■ **Set exercise**:
Quote each of the entries below word for word, leaving out the pictures.

*** Records to process ***

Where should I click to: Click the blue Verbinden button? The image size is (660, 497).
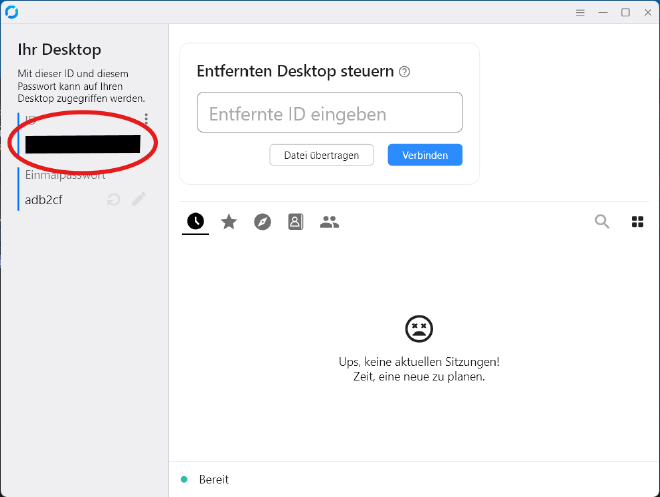pyautogui.click(x=425, y=155)
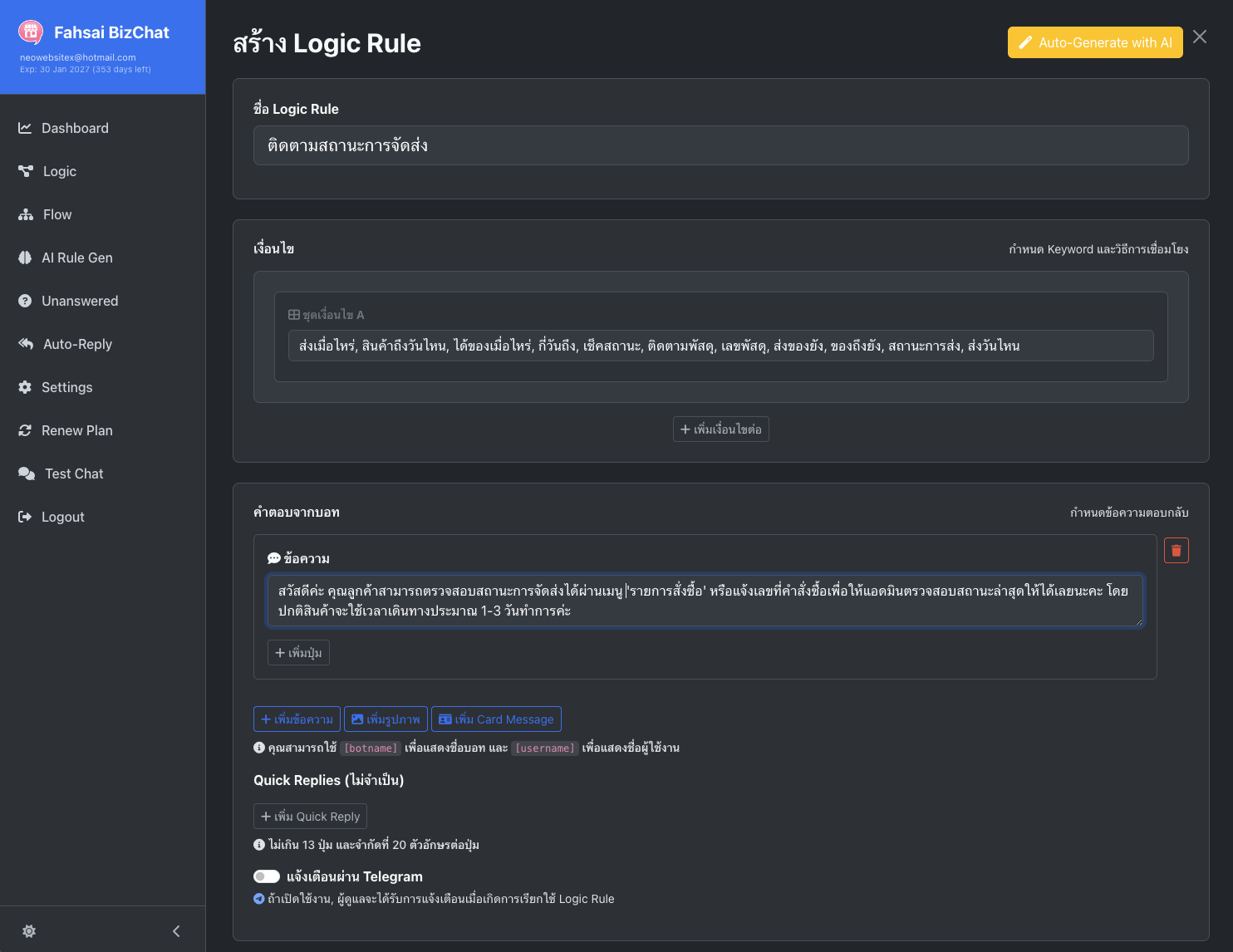Select the Unanswered questions icon
The image size is (1233, 952).
(26, 301)
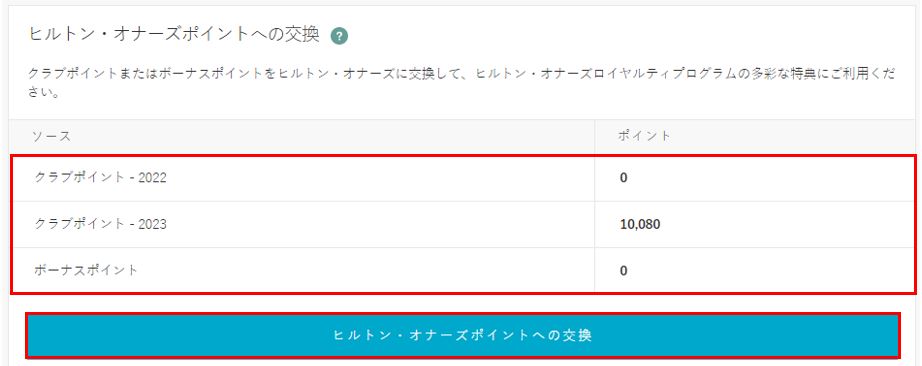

***

■ **Problem solution**:
Where should I click to: Click the blue Verbinden button? The image size is (660, 497).
pyautogui.click(x=425, y=155)
Select the Unanswered questions icon
The image size is (1233, 952).
(26, 301)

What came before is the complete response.